Vika was abandoned at birth. She was put into an orphanage that was the worst of the worst. She remembers often being hungry. The kids were yelled at and smacked around and left to lie in their own pee. Some of the kids died. She wasn’t loved or cared for. The only thing people ever gave her was the strongest possible motive to resent other human beings. No one did anything to convince her that other humans might have something to offer.
Despite that depressing, oppressing existence, Vika survived. That inner strength alone shows astounding courage.
But it goes way beyond that. Not only did she survive—astonishingly, astoundingly, amazingly, inexplicably, she loves people. She’s warm. She smiles easily. She loves to laugh. She’s considerate and ever-grateful. Don’t get me wrong—she’s not perfect. I’d love to see a little more drive in her. But I don’t understand how, after everything that we humans have put her through, she can be such a positive, engaging person. That should have been ground out of her a long time ago.
That’s why I was so saddened yesterday. The eighth-graders in her school have been getting ready to go on a class trip to Boston. Four kids will share a room. Predictably, everybody picked their friends to room with, and the kid who doesn’t speak easily and is limited to a walker or wheelchair was left out in the cold, with no one to room with. And it hurts when you’re that kid. As a parent, there are no right words.
I’m not judging; I get it. I wasn’t all that sensitive when I was in junior and senior high, and am probably not all that sensitive now. I left a lot of “different” kids out in the cold. Most of us probably did.
You know, we do a lot of stuff these days to make life a little easier for folks who struggle with disabilities: ramps, elevators, redesigned bathrooms. But I bet that Vika would gladly climb four flights of stairs on her butt (that’s how she does it) if there were a couple of kids to room with when she goes to Boston. Or to hang out with after school. I bet there are a lot of folks out there who are challenged in some way or other who wish, more than anything else, for some friendship. A little authentic, non-patronizing conversation. A genuine relationship, maybe even outside the confines of all the programs we set up for people with special needs (as helpful as those programs are!). To be a little less lonely would change their world.
Here’s something I’m learning way too late in life. All the accommodations we make so people can enter a physical space make no difference if we can’t make accommodations in our hearts so that they can enter into conversations, relationships, and genuine friendships.

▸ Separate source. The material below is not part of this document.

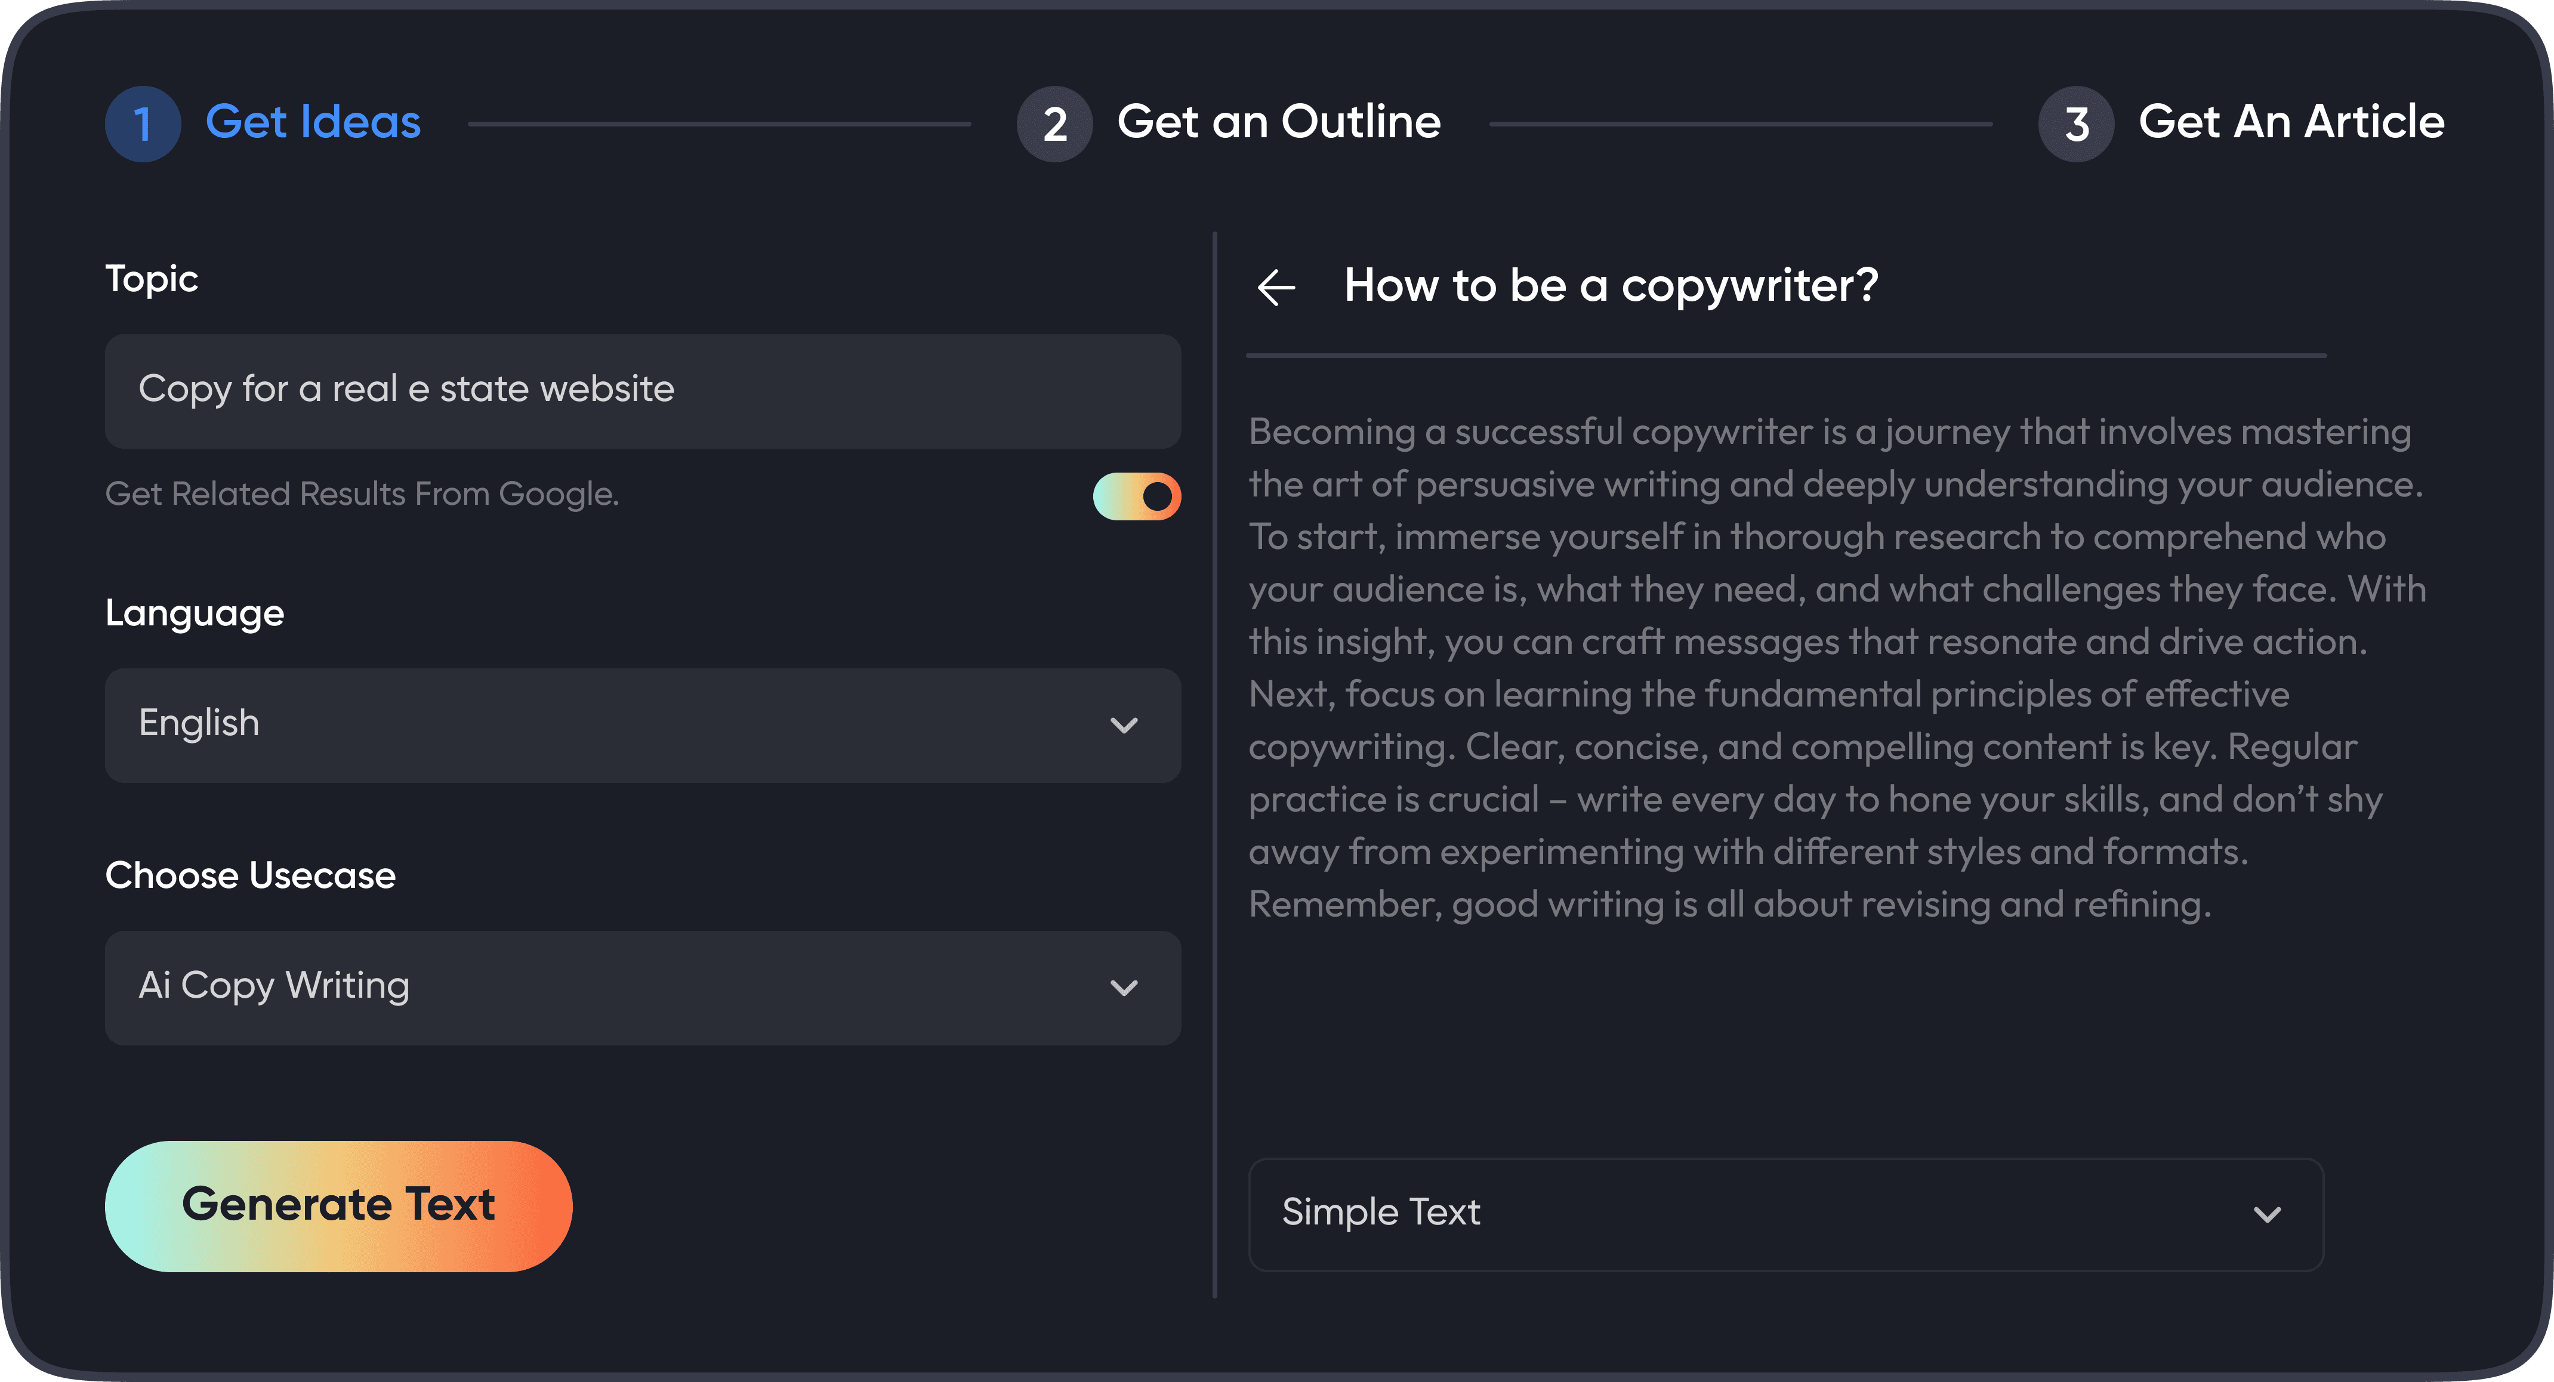Screen dimensions: 2554x1382
Task: Click Get Related Results From Google label
Action: click(x=362, y=494)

How do you make such space in the heart, though? It probably starts with remembering that most all people have something to offer. In relationships, there’s mutuality. We give a little and get a little. If a relationship with somebody else is all about us giving, it’s the very definition of patronizing. I can’t begin to tell you how much Vika gives me. She asks me how my day was, and she listens when I answer. Not that many people do. She’s the perfect outlet for my sophomoric humor. She laughs while my wife rolls her eyes. We like hanging out and just have a lot of fun together.
A person might have a little difficulty with speech. But they’re full of the same thoughts, emotions, opinions, and challenges that people with more agile tongues have. Those thoughts and emotions are fodder for a genuine, mutual relationship with any member of the human species, no matter their ability. Look for such things. Listen to them. You’ll be enriched.

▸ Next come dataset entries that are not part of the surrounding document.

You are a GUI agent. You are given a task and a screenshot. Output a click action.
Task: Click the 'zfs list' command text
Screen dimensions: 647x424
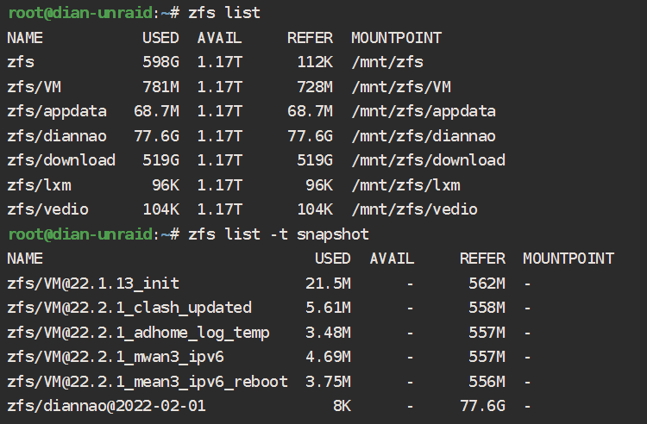pyautogui.click(x=224, y=13)
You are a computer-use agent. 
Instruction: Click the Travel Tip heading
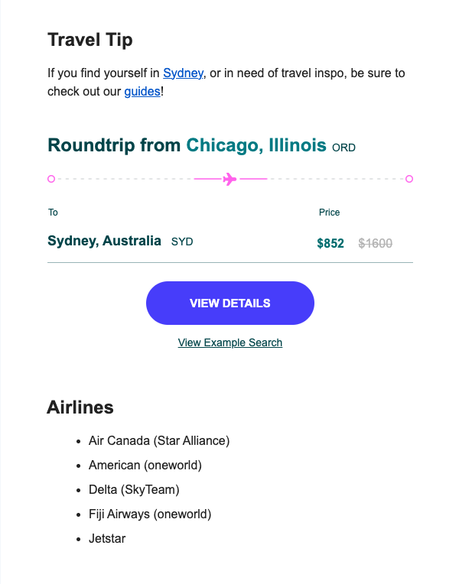coord(90,40)
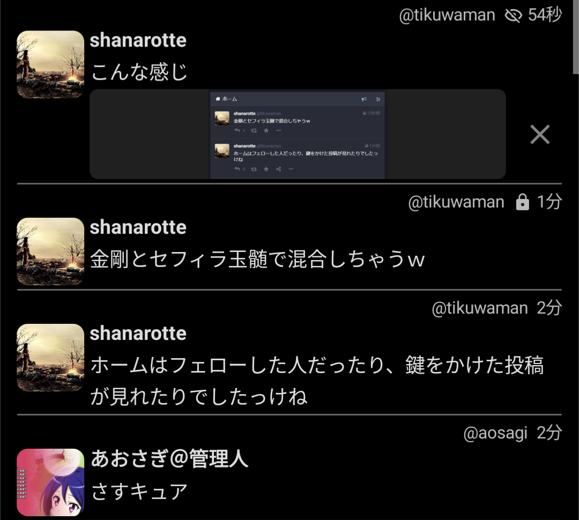Click the @tikuwaman handle next to 54秒

point(447,16)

There is a challenge in these relationships, though. A lot of times, you have to slow yourself down. Vika gets out one word per quick breath. There are some words she can’t pronounce really well, but with hand motions or alternate descriptions, she gets you to understand. It does mean that, if you’re going to have a conversation with her, you have to settle in for awhile. We’re used to life at 78 revolutions per minute. Vika operates at 33 1/3. (For those of you under the age of 50, that’s a vinyl record reference.)

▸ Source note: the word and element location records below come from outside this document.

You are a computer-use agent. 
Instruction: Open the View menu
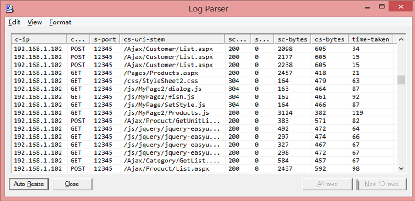[34, 22]
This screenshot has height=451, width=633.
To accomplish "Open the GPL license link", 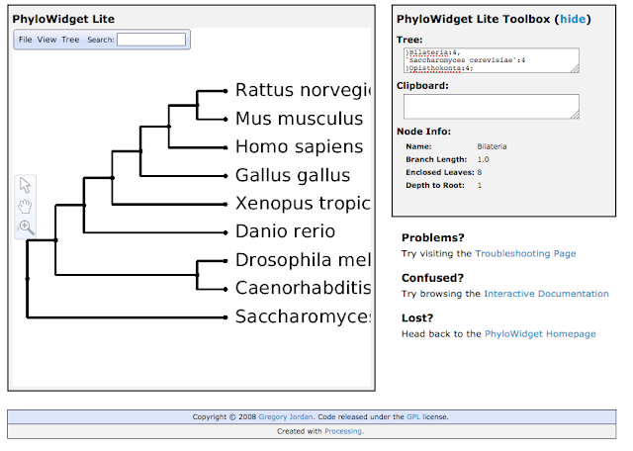I will tap(413, 417).
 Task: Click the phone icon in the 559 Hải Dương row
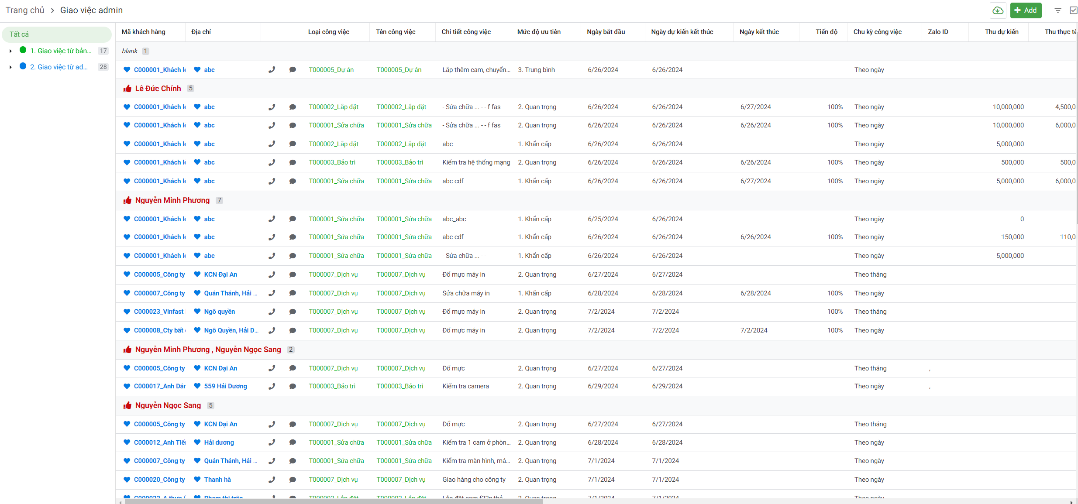pos(272,386)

Johnny Carson, who used to host The Tonight Show, once told a joke: What’s the shortest unit of time ever measured? The time between the light turning green and the guy behind you honking. That’s the world a lot of us operate in. Impatience. Go, go, go. Eating in the car on the way someplace. One of the best things we can do is to chill, let our heart rate get down to normal and show some patience. Patience is both the cost and the benefit of a conversation with Vika and a lot of other people.
There are a lot of folks out there—people with cerebral palsy, with Down syndrome, with dementia, or who’ve had a stroke—who require a little patience when we’re talking to them. They hope to receive it. And we’d be a little better off in the human department if we could offer it.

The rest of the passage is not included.